Chapter 4: The 2021 Study
Seven years after the nonsignificant TTM trial, NEJM published the TTM2 trial, which enrolled 1850 post-cardiac arrest survivors to either 33 degrees vs normothermia (prevention of fever). The authors also blinded clinicians and families to the decision to withdraw care.
The results were clear: no difference in death nor neuro outcomes. There were more arrhythmias, greater use of paralytics and longer time on the ventilator in the cooling arm.
Any neutral observer would think that this would be the end of cooling patients who survive cardiac arrest. The invasive more aggressive strategy makes no difference in outcomes, causes more adverse effects, and requires more nursing care. There were now two large rigorous trials showing no benefit.
But I wonder.
The editorial accompanying the stunningly clear TTM2 trial portends the difficulty in de-adopting ensconced therapy.
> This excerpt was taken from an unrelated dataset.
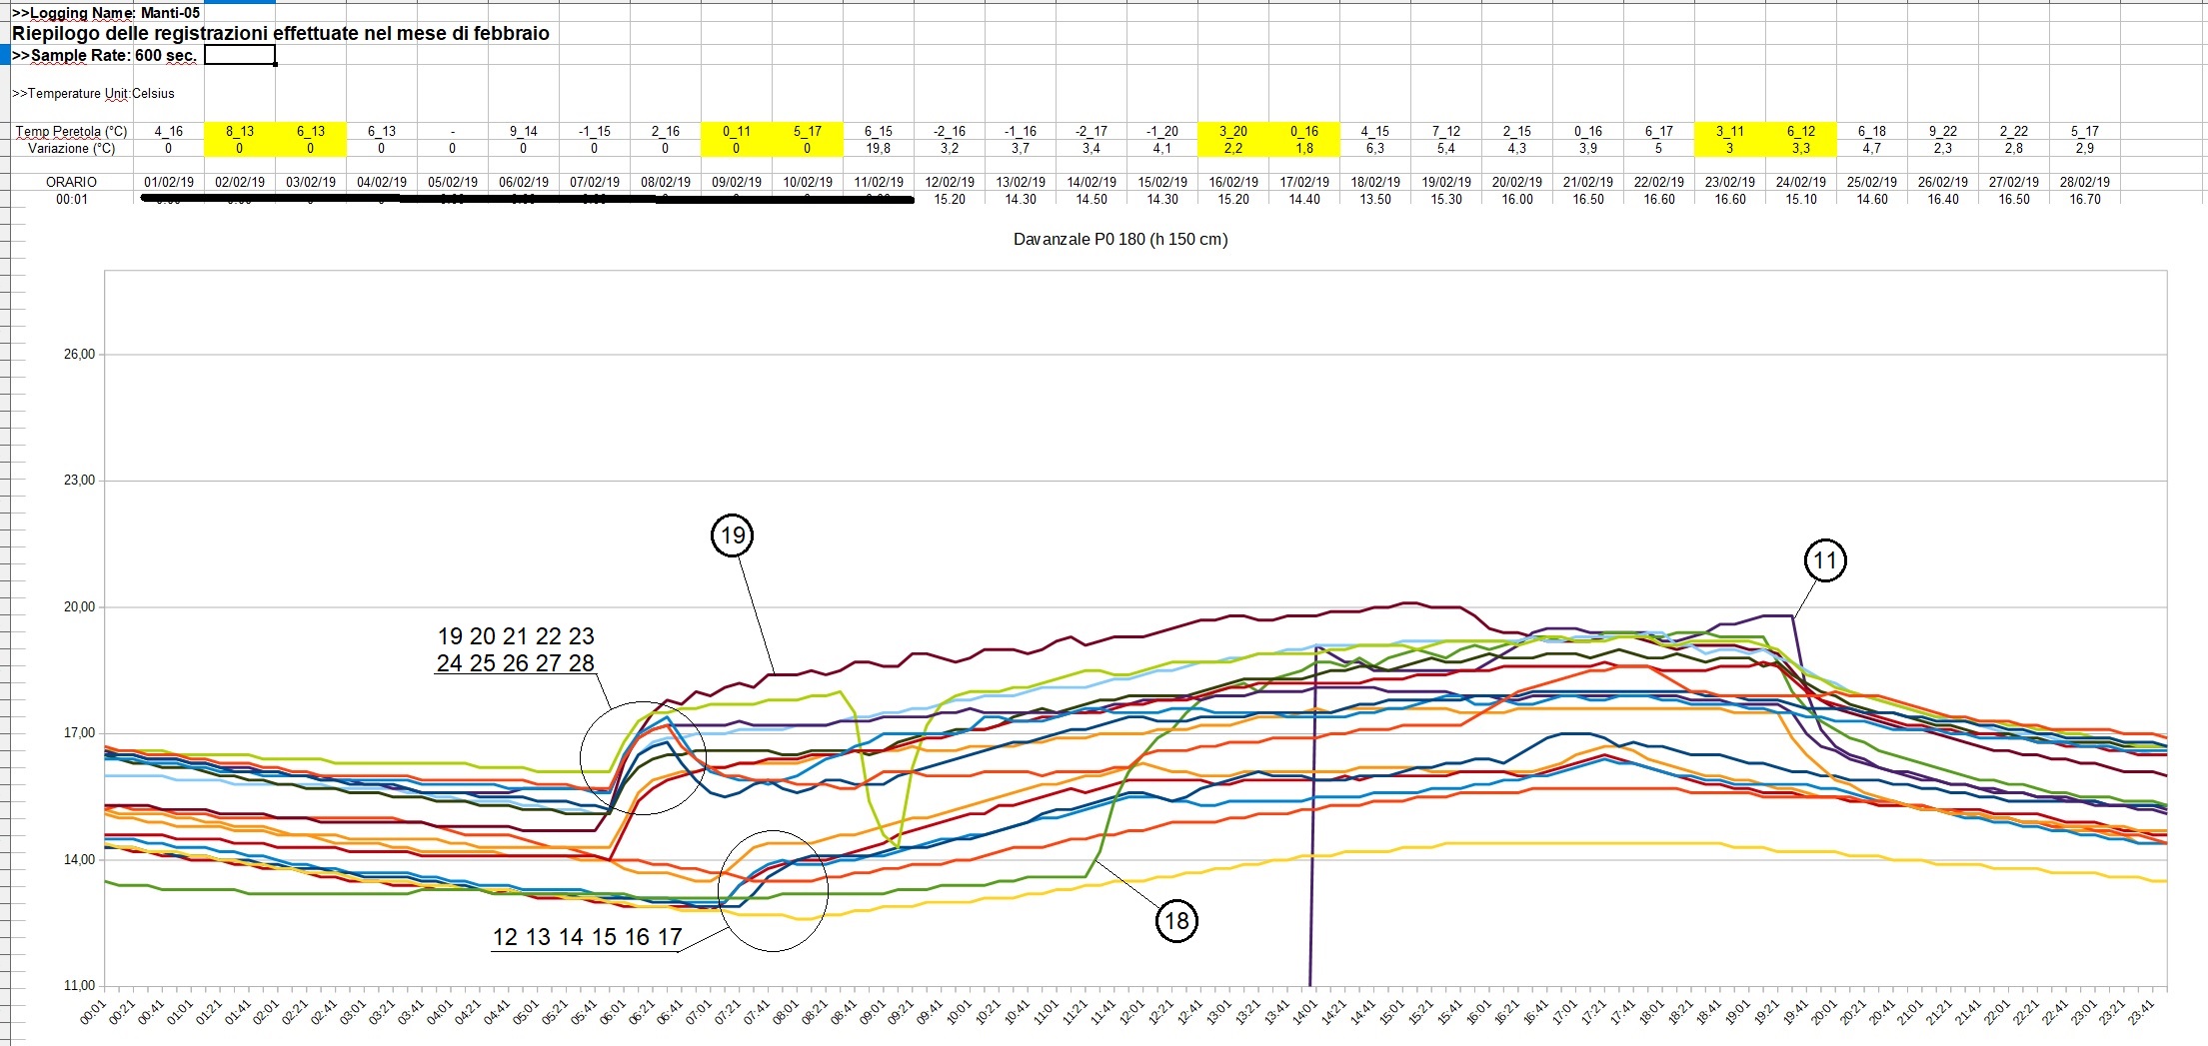Click the yellow '3_20' temperature cell
This screenshot has width=2208, height=1046.
(x=1233, y=131)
The key takeaway from the TTM2 trial for clinicians should be that targeted temperature management involving pharmacotherapy, device cooling, and timely neurologic prognostication is a crucial treatment strategy to improve outcomes in patients who have had a cardiac arrest.
The target temperature, at the discretion of the clinician, could be 33°C, 36°C, or 37.5°C or less.
Really?
Take-Homes
The original Barnard et al trial in 2002 explicitly warned that these were preliminary data. But the two early trials, however flawed, established cooling as the therapeutic fashion. So strong was that fashion, that the nonsignificant results of the 2013 TTM trial did not shake it.
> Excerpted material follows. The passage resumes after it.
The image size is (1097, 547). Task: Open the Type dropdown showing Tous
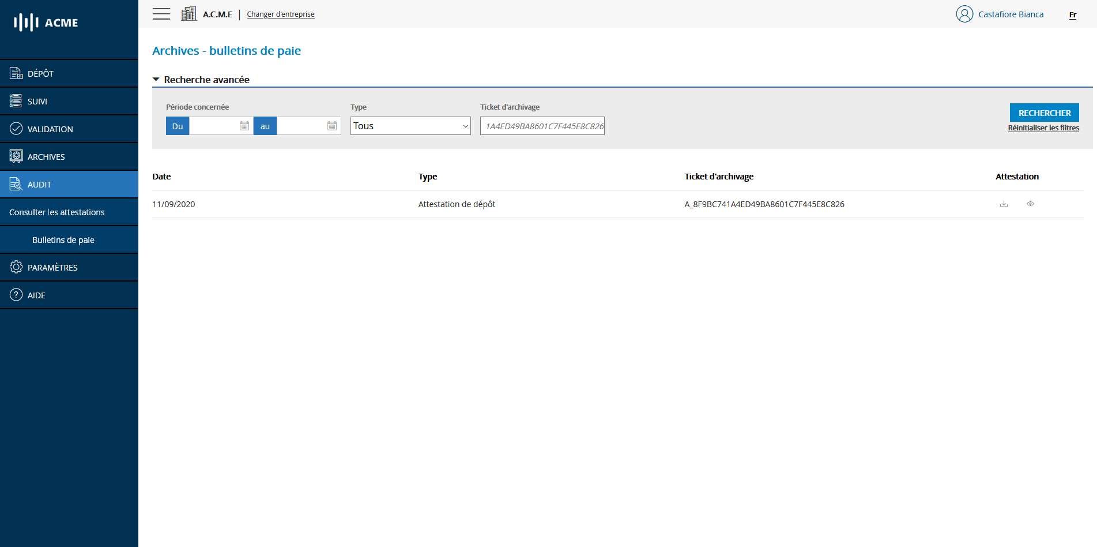410,126
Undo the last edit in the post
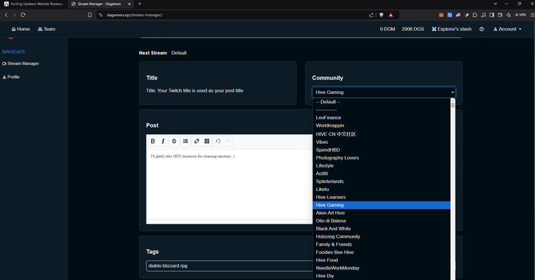Image resolution: width=535 pixels, height=280 pixels. click(218, 141)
And now, even after the second large nonsignificant TTM2 trial, it may still be difficult to de-adopt cooling to 33 degrees as an intervention.
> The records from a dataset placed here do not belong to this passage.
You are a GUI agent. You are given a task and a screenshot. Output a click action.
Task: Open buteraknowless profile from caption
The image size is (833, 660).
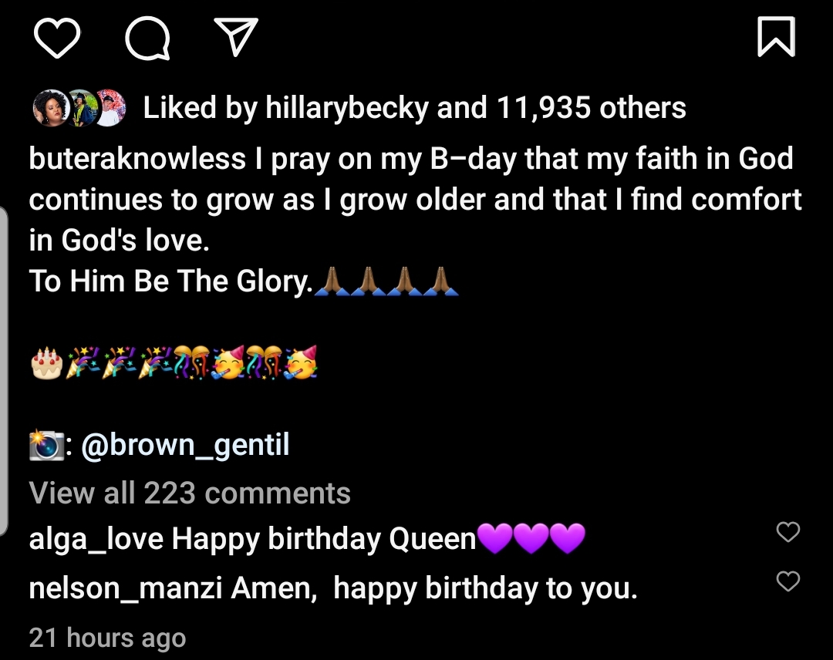137,159
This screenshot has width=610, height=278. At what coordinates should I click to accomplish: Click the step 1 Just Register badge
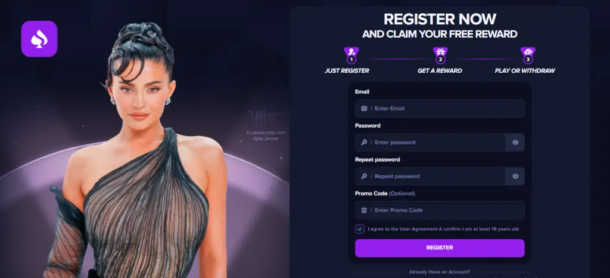[351, 55]
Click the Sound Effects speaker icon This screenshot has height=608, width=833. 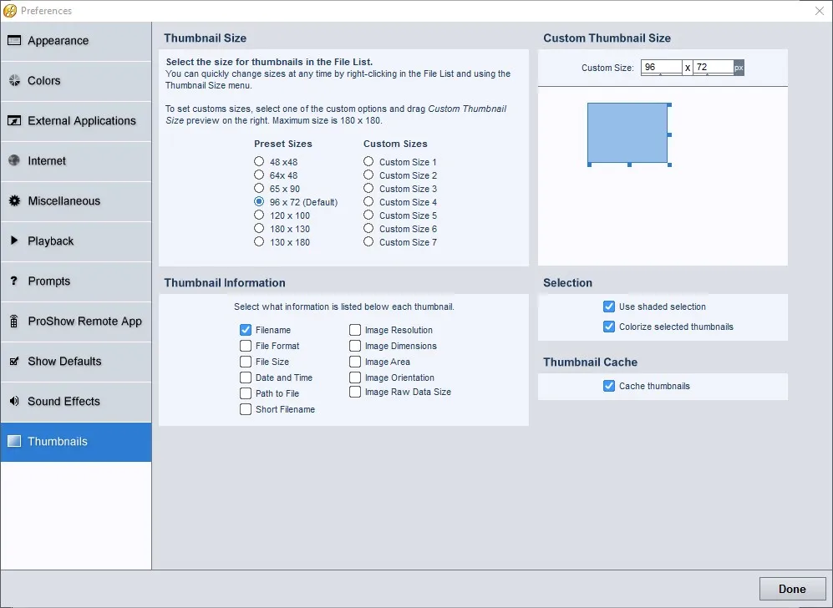coord(14,401)
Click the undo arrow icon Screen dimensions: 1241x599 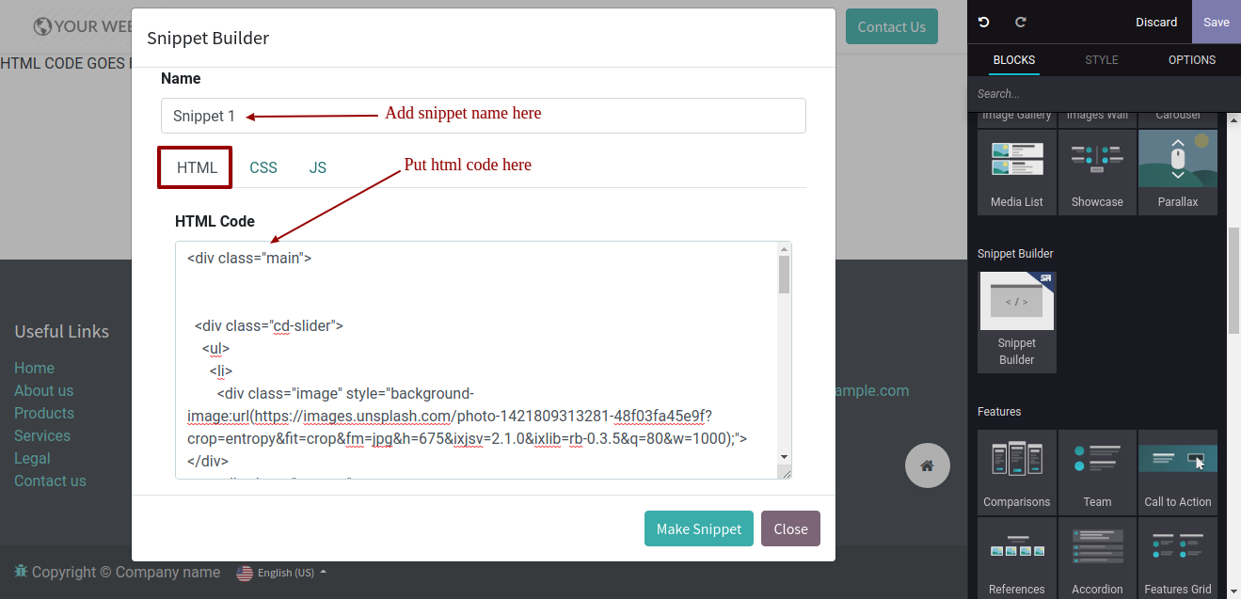click(984, 22)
The cooling story underscores two important biases that doctors (and patients) ought to be aware of.
The first is over-confidence. In a recent survey study, Dan Morgan and colleagues, found that clinicians massively overestimate benefits of treatments. His study involved simple therapies such as statins and blood pressure control, but I would guess that bigger aggressive interventions engender even more overconfidence.
The other factor is intervention bias.
Clinicians favor errors of commission more than omission. Using conditional arguments and observational data, my friend and frequent co-author Andrew Foy, along with Ed Filippone, MD, made a strong case for intervention bias in Medicine. And it’s not merely defensive medicine. It’s as if we come pre-programmed to intervene.
What’s unusual about cooling is that—unlike many other low-value therapies (think vascular screening)-- financial conflict of interest does not seem to be a factor.
Rather, cooling persists more from a deeply engrained intellectual conflict—as in, this makes sense, we’ve done it forever, and we ought to continue doing it. This thinking likely has beneficent intent: cardiac arrest survivors have a poor prognosis, so more must be better.
But the two recent large TTM trials show that more is not better; it’s worse. Higher costs, more adverse effects and no benefits in efficacy.
De-adoption of aggressive cooling to 33 degrees will eventually occur. The new standard of care will become maintenance of normal temperature and avoidance of fever.
After a few years, the practice of cooling will be forgotten—like the error of treating PVCs after MI. But I think this history should be preserved, for the sake of learning.
The lessons here are many: the danger of accepting interventions based on flawed studies and plausibility; the power of therapeutic fashion, the overconfidence and intervention bias of doctors, but mostly the incredible power of proper randomized controlled trials to teach us what works and what does not.
This story makes the case of having evidence from proper randomized trials before adopting an expensive aggressive intervention.
This is the beauty of evidence based medicine, nothing debunk science except a better science. Not opinions, not emotions and certainly not politics, just pure better science. Thanks for sharing.
I have PTSD from hypothermia protocol during my residency. Honestly it never made sense to me, but that could be because I was exhausted medical resident.